##### ITEMS #####

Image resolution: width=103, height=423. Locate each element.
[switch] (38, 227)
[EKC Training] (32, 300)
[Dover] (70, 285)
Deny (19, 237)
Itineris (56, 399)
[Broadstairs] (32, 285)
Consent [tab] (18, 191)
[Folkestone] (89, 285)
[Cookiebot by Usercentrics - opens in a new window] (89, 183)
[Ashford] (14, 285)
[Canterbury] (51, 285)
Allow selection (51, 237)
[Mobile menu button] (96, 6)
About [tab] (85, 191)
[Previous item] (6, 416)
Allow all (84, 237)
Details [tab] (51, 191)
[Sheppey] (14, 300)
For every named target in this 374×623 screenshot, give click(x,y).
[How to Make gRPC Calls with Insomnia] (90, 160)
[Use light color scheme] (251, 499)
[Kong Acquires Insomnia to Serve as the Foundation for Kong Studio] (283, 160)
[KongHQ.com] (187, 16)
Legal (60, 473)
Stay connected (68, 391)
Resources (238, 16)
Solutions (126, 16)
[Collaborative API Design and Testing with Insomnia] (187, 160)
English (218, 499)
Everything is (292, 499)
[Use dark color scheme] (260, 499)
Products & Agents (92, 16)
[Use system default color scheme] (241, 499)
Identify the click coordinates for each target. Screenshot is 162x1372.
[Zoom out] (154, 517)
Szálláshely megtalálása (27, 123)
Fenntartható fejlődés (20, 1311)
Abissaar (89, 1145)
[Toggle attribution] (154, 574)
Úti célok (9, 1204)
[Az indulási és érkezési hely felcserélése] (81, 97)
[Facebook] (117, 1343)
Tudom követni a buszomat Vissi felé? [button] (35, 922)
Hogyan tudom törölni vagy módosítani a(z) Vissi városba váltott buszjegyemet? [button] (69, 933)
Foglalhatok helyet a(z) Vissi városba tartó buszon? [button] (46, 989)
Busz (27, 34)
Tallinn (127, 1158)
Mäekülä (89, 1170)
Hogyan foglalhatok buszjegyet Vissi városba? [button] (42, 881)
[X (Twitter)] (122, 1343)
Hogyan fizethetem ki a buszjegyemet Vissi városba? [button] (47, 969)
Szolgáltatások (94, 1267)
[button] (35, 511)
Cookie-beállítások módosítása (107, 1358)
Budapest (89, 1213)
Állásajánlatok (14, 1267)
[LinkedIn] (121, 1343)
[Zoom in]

#####

▶ _GOAL_:
Can you repeat the material from the line with "[Mobile menu button] (96, 6)" through the line with "Hogyan foglalhatok buszjegyet", swapping "Insomnia" for "Postman" and leaving everything else untouched?

▶ _TASK RESPONSE_:
[Mobile menu button] (96, 6)
About [tab] (85, 191)
[Previous item] (6, 416)
Allow all (84, 237)
Details [tab] (51, 191)
[Sheppey] (14, 300)
For every named target in this 374×623 screenshot, give click(x,y).
[How to Make gRPC Calls with Postman] (90, 160)
[Use light color scheme] (251, 499)
[Kong Acquires Postman to Serve as the Foundation for Kong Studio] (283, 160)
[KongHQ.com] (187, 16)
Legal (60, 473)
Stay connected (68, 391)
Resources (238, 16)
Solutions (126, 16)
[Collaborative API Design and Testing with Postman] (187, 160)
English (218, 499)
Everything is (292, 499)
[Use dark color scheme] (260, 499)
Products & Agents (92, 16)
[Use system default color scheme] (241, 499)
Identify the click coordinates for each target. Screenshot is 162x1372.
[Zoom out] (154, 517)
Szálláshely megtalálása (27, 123)
Fenntartható fejlődés (20, 1311)
Abissaar (89, 1145)
[Toggle attribution] (154, 574)
Úti célok (9, 1204)
[Az indulási és érkezési hely felcserélése] (81, 97)
[Facebook] (117, 1343)
Tudom követni a buszomat Vissi felé? [button] (35, 922)
Hogyan tudom törölni vagy módosítani a(z) Vissi városba váltott buszjegyemet? [button] (69, 933)
Foglalhatok helyet a(z) Vissi városba tartó buszon? [button] (46, 989)
Busz (27, 34)
Tallinn (127, 1158)
Mäekülä (89, 1170)
Hogyan foglalhatok buszjegyet Vissi városba? [button] (42, 881)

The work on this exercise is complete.